Move Over, Umami, There’s a New Taste in Town
Salty, sweet, sour, bitter. And more recently, umami. These are the five flavors that make up all the delicious things in this tasty universe… right? Maybe not.
Science is finally catching up with something every human being on earth knows: Starchy foods are delicious. What’s new is that starch itself may actually have a flavor all its own that our tastebuds are capable of tasting. Is starch the sixth flavor?
A study published earlier this year by the University of Oregon suggests that our tongues can detect starches, too. According to the study’s authors, it’s been thought that starches such as potatoes and corn couldn’t be tasted because of their molecular structure (*see page 1). But there’s now good reason to think otherwise.

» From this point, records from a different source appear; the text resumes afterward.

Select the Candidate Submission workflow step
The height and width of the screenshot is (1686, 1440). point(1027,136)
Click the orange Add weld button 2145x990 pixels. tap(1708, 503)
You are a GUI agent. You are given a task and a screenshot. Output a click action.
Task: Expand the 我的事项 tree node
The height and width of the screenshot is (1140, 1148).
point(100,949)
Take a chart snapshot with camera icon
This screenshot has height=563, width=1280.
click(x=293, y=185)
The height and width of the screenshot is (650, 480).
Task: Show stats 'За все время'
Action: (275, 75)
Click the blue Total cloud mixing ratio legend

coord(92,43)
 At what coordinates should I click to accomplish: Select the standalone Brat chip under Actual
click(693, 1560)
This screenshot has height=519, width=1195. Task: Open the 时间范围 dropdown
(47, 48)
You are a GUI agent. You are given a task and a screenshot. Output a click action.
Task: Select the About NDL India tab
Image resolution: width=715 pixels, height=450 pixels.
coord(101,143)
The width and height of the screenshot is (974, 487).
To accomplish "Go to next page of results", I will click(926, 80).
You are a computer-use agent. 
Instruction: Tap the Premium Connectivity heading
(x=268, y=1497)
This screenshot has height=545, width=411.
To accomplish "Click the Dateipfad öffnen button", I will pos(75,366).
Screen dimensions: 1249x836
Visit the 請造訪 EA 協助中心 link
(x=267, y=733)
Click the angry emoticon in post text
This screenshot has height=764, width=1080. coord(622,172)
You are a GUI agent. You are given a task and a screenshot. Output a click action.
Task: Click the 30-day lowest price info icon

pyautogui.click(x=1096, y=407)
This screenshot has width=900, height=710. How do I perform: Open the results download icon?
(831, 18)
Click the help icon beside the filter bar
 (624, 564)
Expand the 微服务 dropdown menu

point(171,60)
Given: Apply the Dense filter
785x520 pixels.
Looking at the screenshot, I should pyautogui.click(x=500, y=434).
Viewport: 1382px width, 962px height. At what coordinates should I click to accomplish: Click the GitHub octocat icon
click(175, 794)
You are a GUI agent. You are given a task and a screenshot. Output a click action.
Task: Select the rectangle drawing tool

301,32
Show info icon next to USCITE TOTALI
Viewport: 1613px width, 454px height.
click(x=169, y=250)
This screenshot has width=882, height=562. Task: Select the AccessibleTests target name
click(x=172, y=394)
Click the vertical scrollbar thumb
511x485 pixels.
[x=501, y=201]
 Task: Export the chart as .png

And it makes sense: Because starches are an important part of the human diet, it would be an evolutionary advantage to be able to taste them. After all, our sense of taste can help us detect — and avoid — foods that are rotten or bad.
But the battle to be the sixth flavor is on: There’s evidence that there are even more tastes out there. Research that suggests fat is a flavor is mounting, and scientists are trying to figure out if alkaline, metallic and “water-like” are also individual flavors, so starchy may not be the last flavor added to the list.
And to complicate things, you may have heard of kokumi, which is not a flavor per se, but a substance that intensifies the sweet, salty and umami tastes.
What Are Taste Buds and How Do They Work?
Tasting begins, of course, with the taste buds, which are a flower-shaped collection of up to 50 taste receptor cells capped with tiny hairs. Adults have 2,000 to 4,000 taste buds. For the most part, they reside on small, visible bumps called papillae.
Many taste buds are located on the tongue, but they’re actually all over your mouth, throat, epiglottis, esophagus, and even in your nose. In fact, your gut and pancreas have taste receptor cells as well; those are responsible for triggering hormones that control appetite and satiety based on what food the body is receiving, and for maintaining blood sugar levels.
You “Taste” With Your Nose, Too
But what we understand as taste is a much more complicated combination of things. Besides what the taste receptors sense, taste is determined by texture and crucially, smell. (Ever wonder why you can barely taste anything with a stuffy nose?)
In fact, humans are much better at smelling than tasting, which is why the nose plays such a huge role in taste. Aromas that flow through the back of the mouth and into the nose during eating, called retronasal smell, accounts for up to 85 percent of the flavors we taste.
Flavor fun fact: Spicy is not a flavor. It is actually a pain signal sent by the same nerves that sense touch and temperature.
Who Decides if Starch Is the Sixth Flavor?
There’s no official body that determines what becomes a new flavor. If a significant body of research supports that fatty and starchy are flavors, it may become commonly accepted as fact. For now, these studies are compelling evidence that our understanding of taste is still evolving and growing.But science can take all the time it wants to decide. Whether or not researchers agree that starchy is a taste does nothing to prevent it — or fatty, or a million other flavors — from being undeniably delicious.